The corn in the Masonic rituals is a synonym of grain or wheat.  In
ancient rituals was used as an emblem of the Greek goddess
Demeter, or of the  Roman Cybelis.  Both female figures were conceived
as appearances of the Mother Earth.  In Greek pottery someone can
see that in festivities in honour of Demeter the priests and the
faithful were crowned with ears of wheat. This symbolized the
fertility of the earth, which with the grain gives the bread to
the mankind.  Thus was corn or grain according to this symbolism the
personification of the idea of plenty, abundance, and due to the
divine intervention promised fertility. 

Following the same religious beliefs was wine the symbol of Greek
God Dionysos.   By drinking the wine the Dionysiac priests and
initiated participants to the Bacchical mysteries were able to come
to the psychic condition of "methexis" - a condition  of holy
madness -, so they could play the  drama of ritual death and rebirth
 of Dionysos.  The wine helped them to loose their identity and come
as divine actors  to a psychological situation, under  which they
understood  hidden truths and the divine allegory by using their
feelings and insights rather than their intellect.  The wine was seen
as a symbol of joy, exaltation ,and as a mean towards the  initiation
 through the  emotion  and the instinct, by acting in Bacchical
rituals, after having  eliminated the logic.

The  oil was, as an extract  of the  olive  fruit,  a reward of the
Greek  goddess of knowledge Athena - Pallas, who had as emblem,  among
others, the  olive-tree. One of  the principal uses of oil was to
bring the light in homes, so it was seen in its more esoterical
significance as a symbol of spiritual Enlightenment, in other words as a
symbol of the eternal lantern of divine knowledge.  In the same
meaning was the oil a symbol of peace through Enlightenment.  Plants of
the olive tree were given as a reward to the winners of the Olympic
games, during which every war must be breached. Thus Athena brought to
the faithful with the present of oil the reward of hidden knowledge,
enlightenment and peace.

In the Biblical symbolism  the three products possessed a similar
meaning and significance to this of the Greco-roman world.  King
Solomon gave corn, wine and oil to the builders of the Temple as a
reward for their labors.
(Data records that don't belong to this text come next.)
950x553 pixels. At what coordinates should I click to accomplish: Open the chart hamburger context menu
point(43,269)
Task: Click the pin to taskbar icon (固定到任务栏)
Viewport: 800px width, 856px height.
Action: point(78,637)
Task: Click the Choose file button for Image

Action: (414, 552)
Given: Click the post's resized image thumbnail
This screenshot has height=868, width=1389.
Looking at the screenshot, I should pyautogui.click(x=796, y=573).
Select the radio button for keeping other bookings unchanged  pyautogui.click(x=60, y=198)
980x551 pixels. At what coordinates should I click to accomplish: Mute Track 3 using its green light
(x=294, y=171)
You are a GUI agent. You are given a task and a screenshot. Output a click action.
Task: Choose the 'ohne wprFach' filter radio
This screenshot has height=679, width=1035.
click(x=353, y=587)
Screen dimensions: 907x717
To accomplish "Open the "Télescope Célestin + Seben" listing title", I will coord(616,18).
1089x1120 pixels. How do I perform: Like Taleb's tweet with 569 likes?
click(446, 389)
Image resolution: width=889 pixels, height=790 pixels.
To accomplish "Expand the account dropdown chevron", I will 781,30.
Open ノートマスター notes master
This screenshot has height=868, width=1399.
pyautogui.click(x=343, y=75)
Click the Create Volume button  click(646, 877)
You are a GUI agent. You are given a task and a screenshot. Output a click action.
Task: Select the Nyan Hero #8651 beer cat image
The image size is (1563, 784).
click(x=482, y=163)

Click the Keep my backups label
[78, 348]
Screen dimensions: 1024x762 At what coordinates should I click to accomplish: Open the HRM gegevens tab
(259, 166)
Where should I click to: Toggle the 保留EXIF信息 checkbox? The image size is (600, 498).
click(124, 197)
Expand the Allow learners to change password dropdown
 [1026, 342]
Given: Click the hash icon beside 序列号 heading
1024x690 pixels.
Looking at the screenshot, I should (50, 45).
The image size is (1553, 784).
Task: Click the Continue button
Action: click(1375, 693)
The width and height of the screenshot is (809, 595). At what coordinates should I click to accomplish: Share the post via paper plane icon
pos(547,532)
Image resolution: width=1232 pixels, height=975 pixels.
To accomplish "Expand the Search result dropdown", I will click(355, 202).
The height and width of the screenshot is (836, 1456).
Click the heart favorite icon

The ear of corn together with the flood of
water personifies in the Hebrew word Shibboleth the abundance and
wealth.  The wine was seen as an element of consecration and a
divine refreshment.  The Hebrews anointed their Kings, Prophets and
High Priests with oil mixed with other spices, because the oil was the
major element of the ceremony, which was leading towards the path of
the divine initiation.

In the Christian symbolism the corn refers to the bread and this
last one makes someone remember of the body of Jesus Christ in the
Eucharist, as well as the wine refers to the blood of him.  The  oil
symbolizes the Baptism. The three substances are the most
significant of the Christian initiation.  In Christian Masonic
degrees these three rewards of the Mason bring with them the
remembrance of the Holy Passion and the promise of the Resurrection.

According to all above mentioned symbolical languages the Mason
receives as a reward for his labors in the Lodge the present  of
grain, because he fertilized himself and all other Masons by
working in the building of himself and the building of the Temple.  He
receives the  wine to remember that through his emotion and instinct
conquered the hidden knowledge by playing in the rituals the passions
of God his symbolical murder and his eternal rebirth.  Thirdly he
receives the oil to remember  that he achieved at the end of the road
the spiritual enlightenment, the baptism, and his inner peace as a
reflection of the eternal peace of God.